Start of Records supplied
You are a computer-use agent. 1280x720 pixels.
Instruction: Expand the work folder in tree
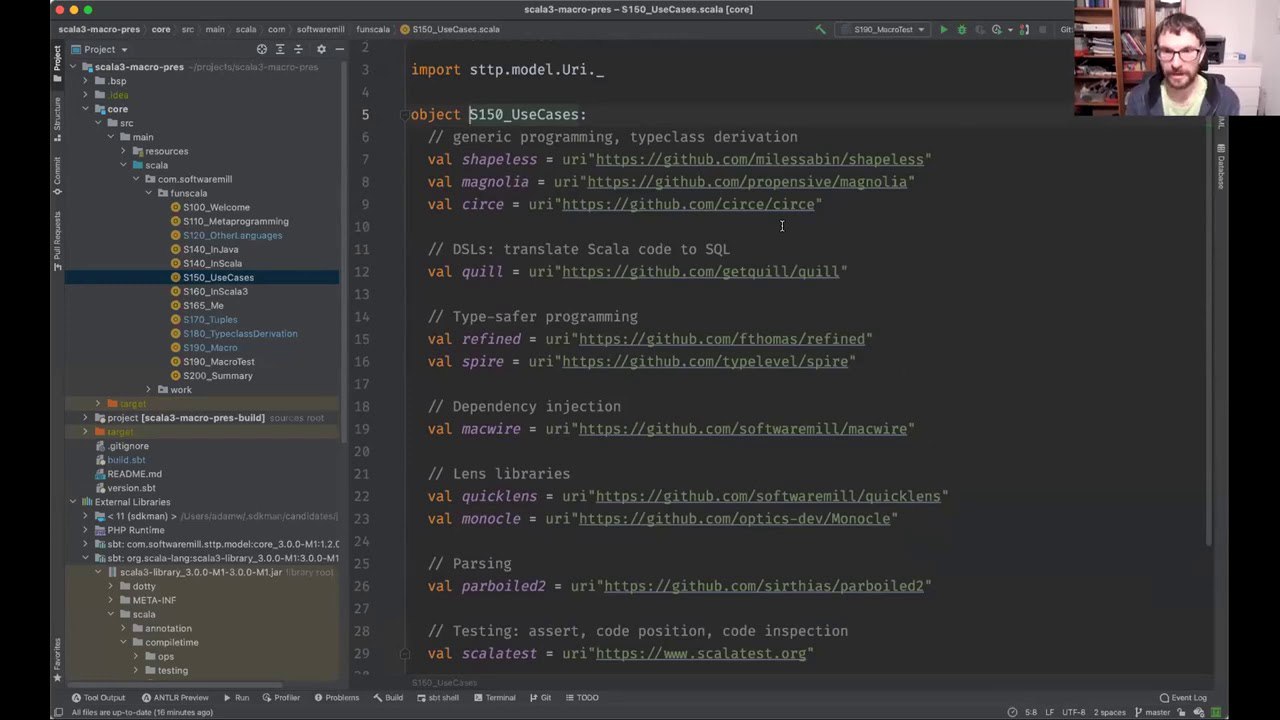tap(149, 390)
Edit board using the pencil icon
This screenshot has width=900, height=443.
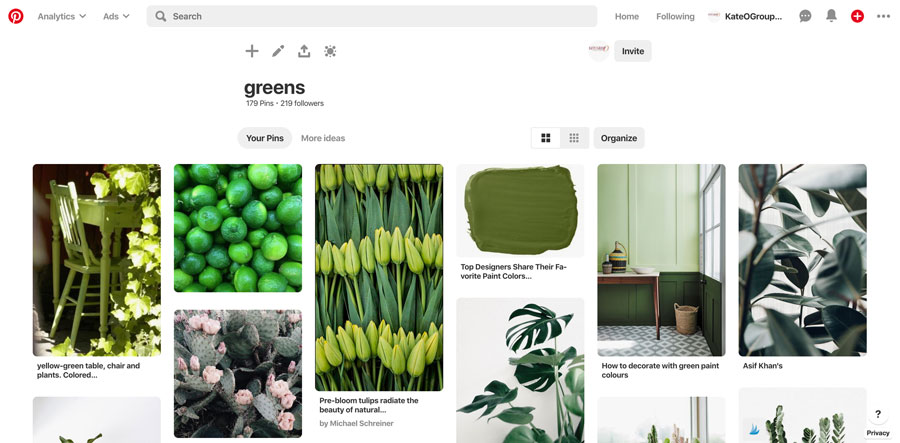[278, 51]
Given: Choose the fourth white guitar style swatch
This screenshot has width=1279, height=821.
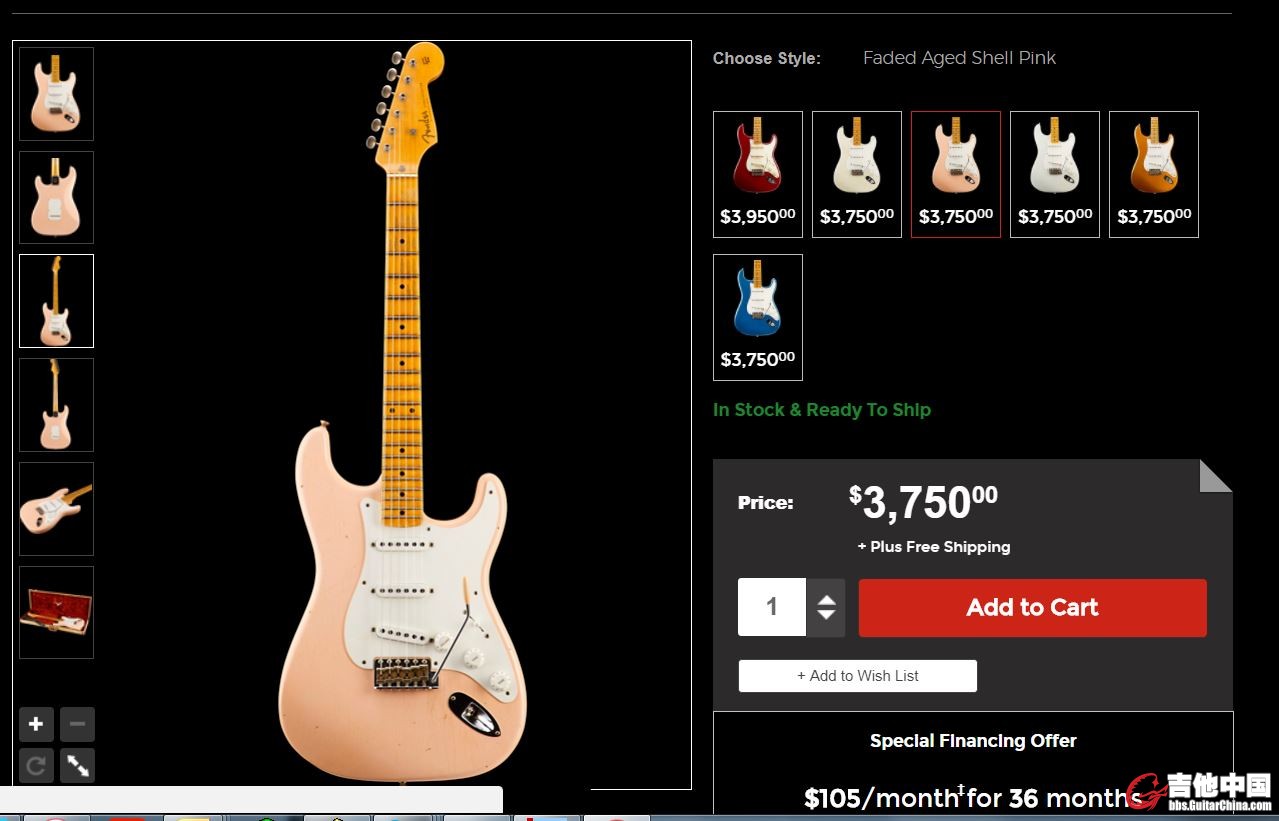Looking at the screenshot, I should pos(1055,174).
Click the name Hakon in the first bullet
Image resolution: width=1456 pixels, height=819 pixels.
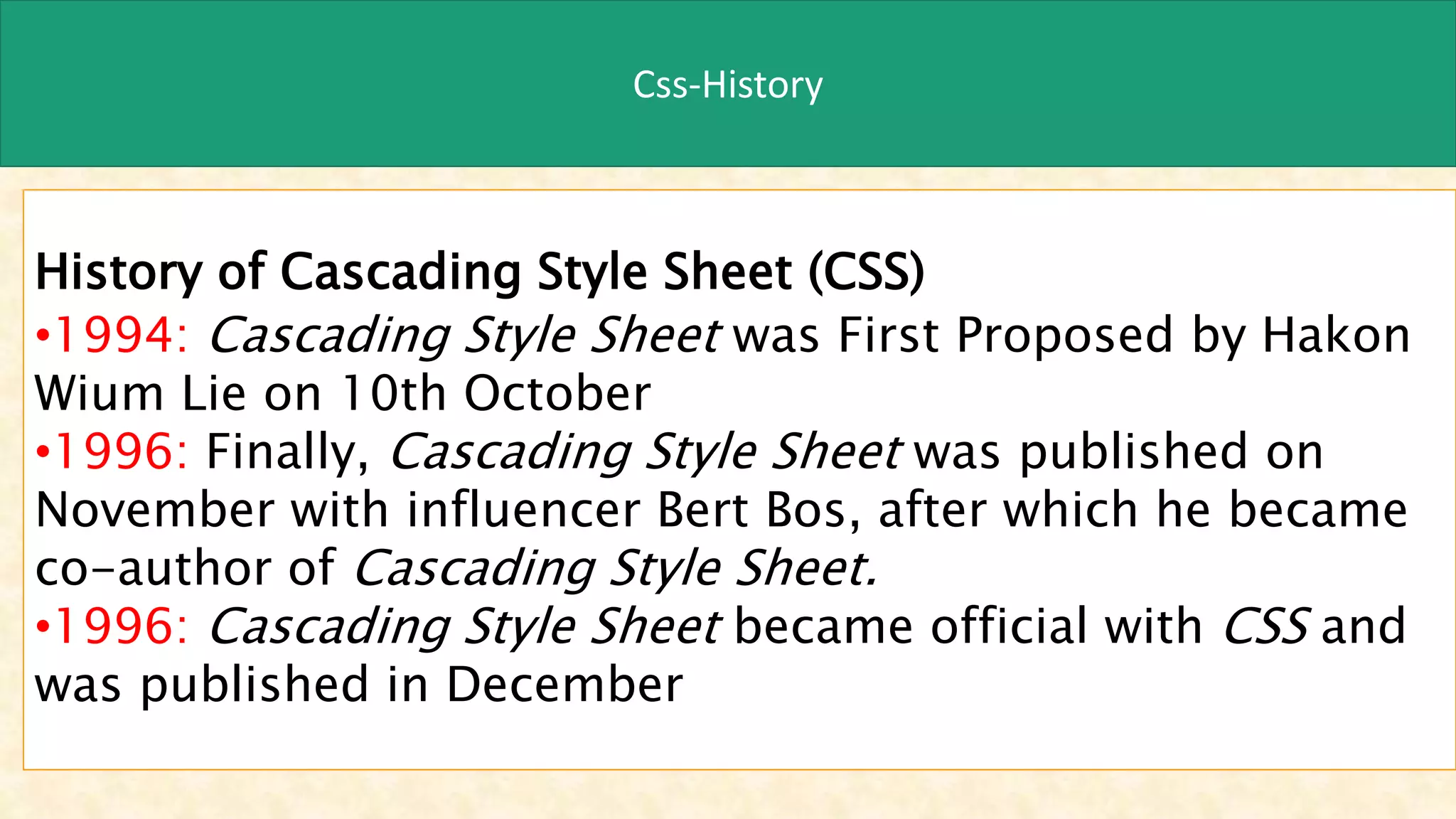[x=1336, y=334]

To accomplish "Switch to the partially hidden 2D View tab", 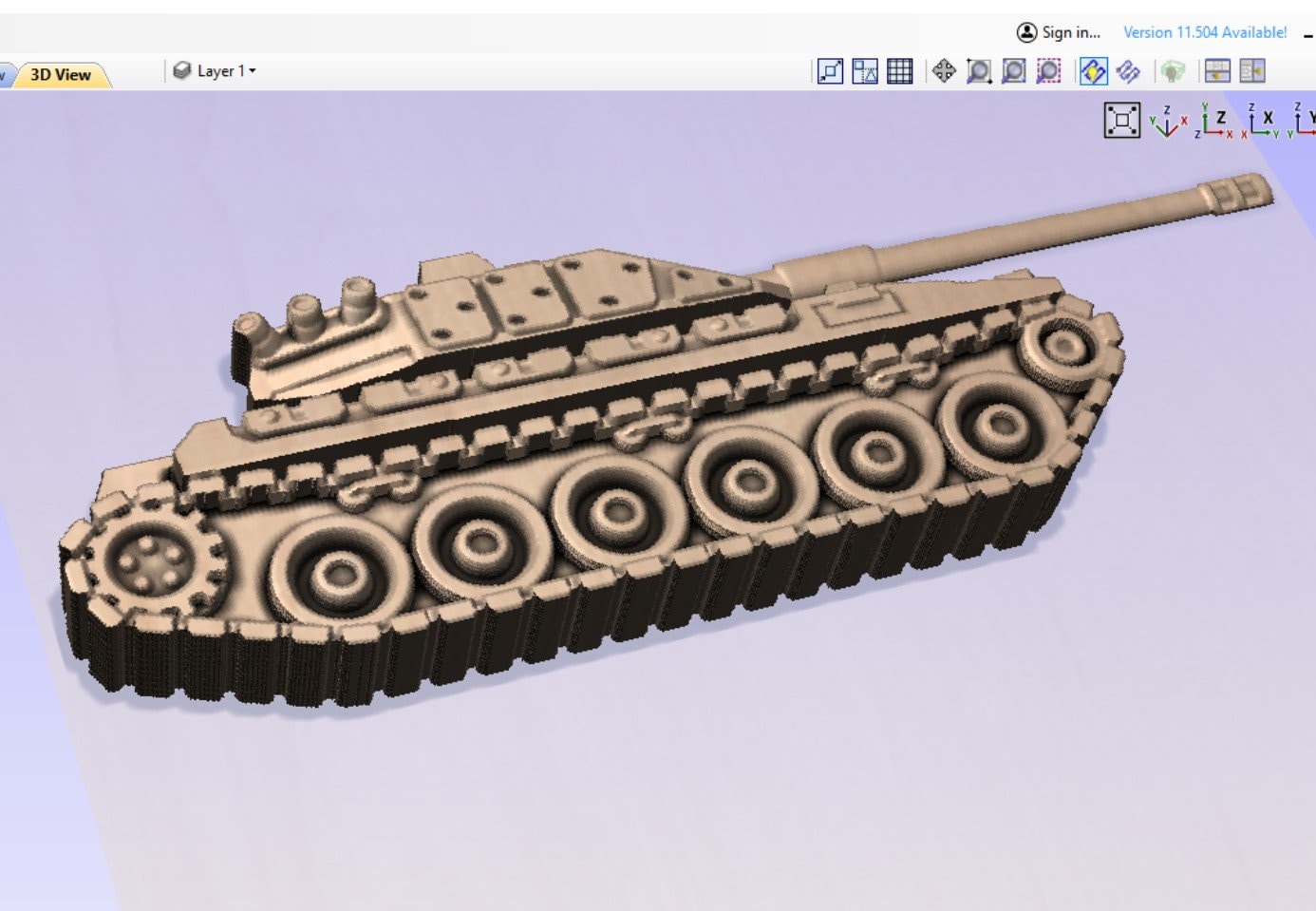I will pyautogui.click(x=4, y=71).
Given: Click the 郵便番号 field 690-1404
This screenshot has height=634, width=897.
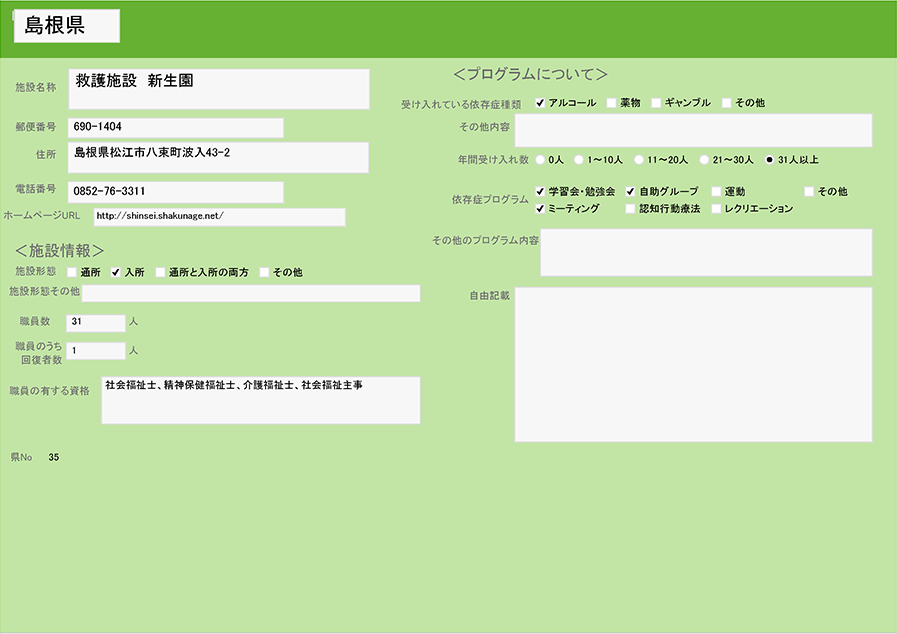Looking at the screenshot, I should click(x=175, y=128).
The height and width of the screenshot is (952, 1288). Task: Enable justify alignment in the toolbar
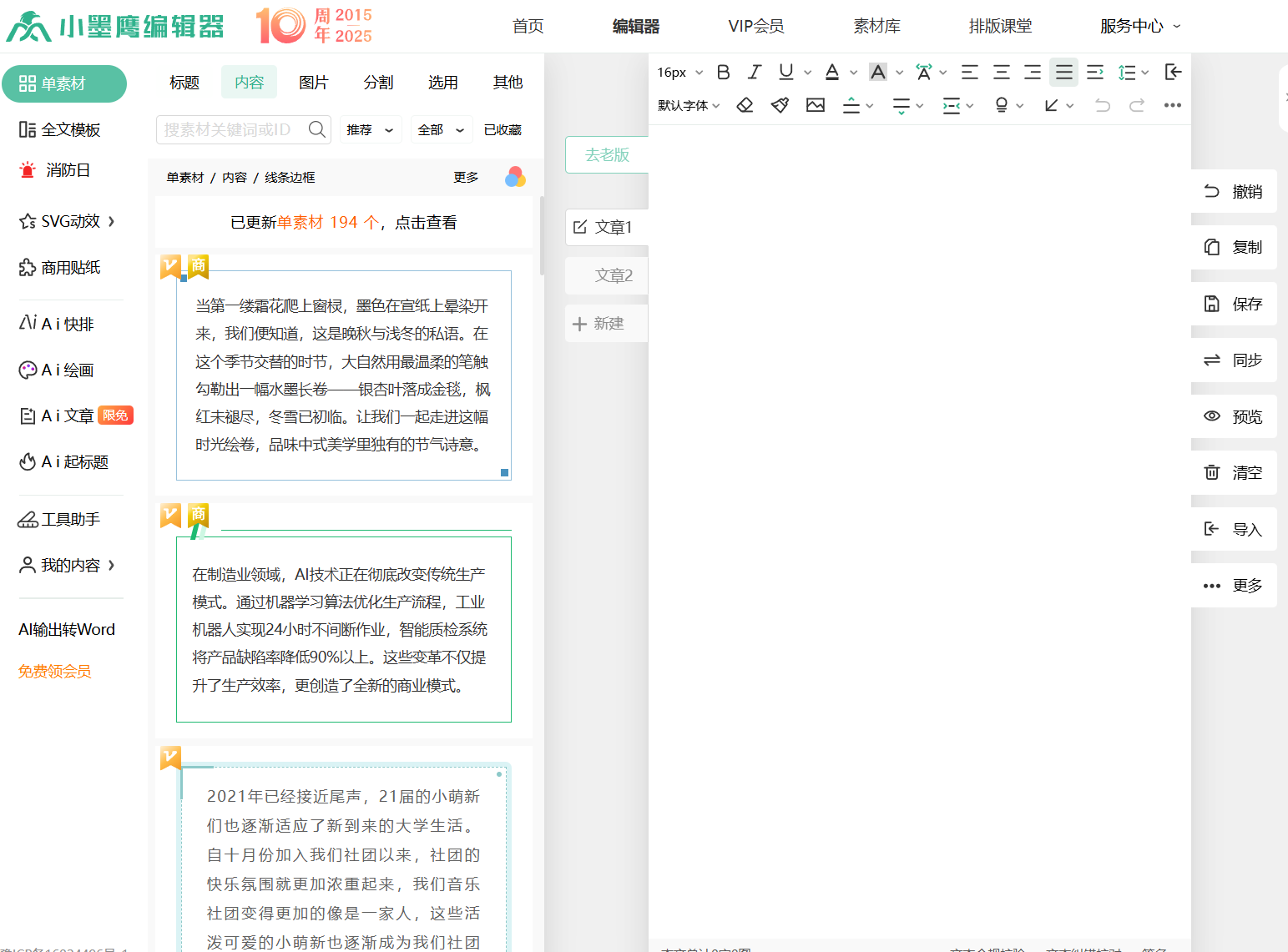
End of Records supplied
Your task:
Beginning with the line that contains "Given: Click the 郵便番号 field 690-1404", print exactly every line through the end of the records, both included. Omit the pictures.

Response area:
Given: Click the 郵便番号 field 690-1404
This screenshot has height=634, width=897.
Looking at the screenshot, I should click(x=175, y=128).
The height and width of the screenshot is (952, 1288). Task: Enable justify alignment in the toolbar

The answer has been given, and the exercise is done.